(Task item) Upon reaching the line containing "Poolinspiration (775, 2198)", output that line and all remaining lines exactly, through the end of the entries, and output nothing before it.

(Pixel coordinate grounding data)
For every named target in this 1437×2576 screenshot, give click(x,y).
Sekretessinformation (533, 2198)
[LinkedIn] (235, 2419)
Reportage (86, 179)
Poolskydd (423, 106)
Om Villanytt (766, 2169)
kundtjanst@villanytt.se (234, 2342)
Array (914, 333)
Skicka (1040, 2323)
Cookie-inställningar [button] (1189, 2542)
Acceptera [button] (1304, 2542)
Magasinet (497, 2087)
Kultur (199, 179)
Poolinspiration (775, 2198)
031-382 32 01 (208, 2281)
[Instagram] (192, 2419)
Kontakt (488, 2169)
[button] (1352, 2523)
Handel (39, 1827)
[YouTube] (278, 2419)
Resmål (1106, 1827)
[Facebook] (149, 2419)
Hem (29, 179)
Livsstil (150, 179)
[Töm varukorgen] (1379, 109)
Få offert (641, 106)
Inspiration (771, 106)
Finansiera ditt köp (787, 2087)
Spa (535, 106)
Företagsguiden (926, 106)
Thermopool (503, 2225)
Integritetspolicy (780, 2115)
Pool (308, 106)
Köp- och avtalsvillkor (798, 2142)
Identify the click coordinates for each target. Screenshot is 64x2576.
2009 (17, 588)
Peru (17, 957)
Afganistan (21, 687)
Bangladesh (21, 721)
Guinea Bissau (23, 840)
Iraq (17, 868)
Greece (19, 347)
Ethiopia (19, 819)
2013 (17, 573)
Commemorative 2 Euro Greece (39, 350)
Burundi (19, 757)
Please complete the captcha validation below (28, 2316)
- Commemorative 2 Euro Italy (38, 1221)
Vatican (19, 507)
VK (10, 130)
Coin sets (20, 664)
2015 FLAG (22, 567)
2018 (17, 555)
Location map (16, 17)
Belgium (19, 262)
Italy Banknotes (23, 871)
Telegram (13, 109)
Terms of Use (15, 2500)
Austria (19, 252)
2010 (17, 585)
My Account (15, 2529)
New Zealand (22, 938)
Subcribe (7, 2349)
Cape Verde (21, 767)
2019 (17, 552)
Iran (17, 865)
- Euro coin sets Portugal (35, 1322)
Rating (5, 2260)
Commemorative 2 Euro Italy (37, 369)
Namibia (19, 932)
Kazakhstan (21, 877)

(Answer to the exercise)
Poolinspiration (775, 2198)
031-382 32 01 (208, 2281)
[Instagram] (192, 2419)
Kontakt (488, 2169)
[button] (1352, 2523)
Handel (39, 1827)
[YouTube] (278, 2419)
Resmål (1106, 1827)
[Facebook] (149, 2419)
Hem (29, 179)
Livsstil (150, 179)
[Töm varukorgen] (1379, 109)
Få offert (641, 106)
Inspiration (771, 106)
Finansiera ditt köp (787, 2087)
Spa (535, 106)
Företagsguiden (926, 106)
Thermopool (503, 2225)
Integritetspolicy (780, 2115)
Pool (308, 106)
Köp- och avtalsvillkor (798, 2142)
Identify the click coordinates for each target. Screenshot is 64x2576.
2009 (17, 588)
Peru (17, 957)
Afganistan (21, 687)
Bangladesh (21, 721)
Guinea Bissau (23, 840)
Iraq (17, 868)
Greece (19, 347)
Ethiopia (19, 819)
2013 (17, 573)
Commemorative 2 Euro Greece (39, 350)
Burundi (19, 757)
Please complete the captcha validation below (28, 2316)
- Commemorative 2 Euro Italy (38, 1221)
Vatican (19, 507)
VK (10, 130)
Coin sets (20, 664)
2015 FLAG (22, 567)
2018 (17, 555)
Location map (16, 17)
Belgium (19, 262)
Italy Banknotes (23, 871)
Telegram (13, 109)
Terms of Use (15, 2500)
Austria (19, 252)
2010 (17, 585)
My Account (15, 2529)
New Zealand (22, 938)
Subcribe (7, 2349)
Cape Verde (21, 767)
2019 (17, 552)
Iran (17, 865)
- Euro coin sets Portugal (35, 1322)
Rating (5, 2260)
Commemorative 2 Euro Italy (37, 369)
Namibia (19, 932)
Kazakhstan (21, 877)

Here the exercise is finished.